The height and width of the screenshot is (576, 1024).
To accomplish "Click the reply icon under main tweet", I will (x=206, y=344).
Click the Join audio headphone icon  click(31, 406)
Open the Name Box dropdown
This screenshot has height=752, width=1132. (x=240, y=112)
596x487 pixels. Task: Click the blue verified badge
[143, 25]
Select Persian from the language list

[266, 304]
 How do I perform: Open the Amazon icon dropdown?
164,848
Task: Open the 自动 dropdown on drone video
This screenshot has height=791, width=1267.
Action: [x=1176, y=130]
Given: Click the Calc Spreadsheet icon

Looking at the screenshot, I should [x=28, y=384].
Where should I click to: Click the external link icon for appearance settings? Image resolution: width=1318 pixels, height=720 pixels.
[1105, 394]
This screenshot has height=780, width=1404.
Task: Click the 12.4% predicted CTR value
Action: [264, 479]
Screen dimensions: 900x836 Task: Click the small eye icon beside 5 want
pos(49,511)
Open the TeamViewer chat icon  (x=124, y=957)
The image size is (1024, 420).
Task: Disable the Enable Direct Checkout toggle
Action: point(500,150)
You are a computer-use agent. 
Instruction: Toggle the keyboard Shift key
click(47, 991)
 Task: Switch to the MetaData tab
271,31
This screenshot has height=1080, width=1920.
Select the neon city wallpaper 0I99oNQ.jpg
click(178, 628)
⁂
- **PROBLEM REQUIREMENTS**: Could you reproduce the entire listing above line for line, without changing a single character?

- **FINISHED EXERCISE**:
The height and width of the screenshot is (576, 1024).
To accomplish "Click the reply icon under main tweet", I will (x=206, y=344).
Click the Join audio headphone icon  click(31, 406)
Open the Name Box dropdown
This screenshot has height=752, width=1132. (x=240, y=112)
596x487 pixels. Task: Click the blue verified badge
[143, 25]
Select Persian from the language list

[266, 304]
 How do I perform: Open the Amazon icon dropdown?
164,848
Task: Open the 自动 dropdown on drone video
This screenshot has height=791, width=1267.
Action: [x=1176, y=130]
Given: Click the Calc Spreadsheet icon

Looking at the screenshot, I should [x=28, y=384].
Where should I click to: Click the external link icon for appearance settings? Image resolution: width=1318 pixels, height=720 pixels.
[1105, 394]
This screenshot has height=780, width=1404.
Task: Click the 12.4% predicted CTR value
Action: [264, 479]
Screen dimensions: 900x836 Task: Click the small eye icon beside 5 want
pos(49,511)
Open the TeamViewer chat icon  (x=124, y=957)
The image size is (1024, 420).
Task: Disable the Enable Direct Checkout toggle
Action: point(500,150)
You are a computer-use agent. 
Instruction: Toggle the keyboard Shift key
click(47, 991)
 Task: Switch to the MetaData tab
271,31
This screenshot has height=1080, width=1920.
Select the neon city wallpaper 0I99oNQ.jpg
click(178, 628)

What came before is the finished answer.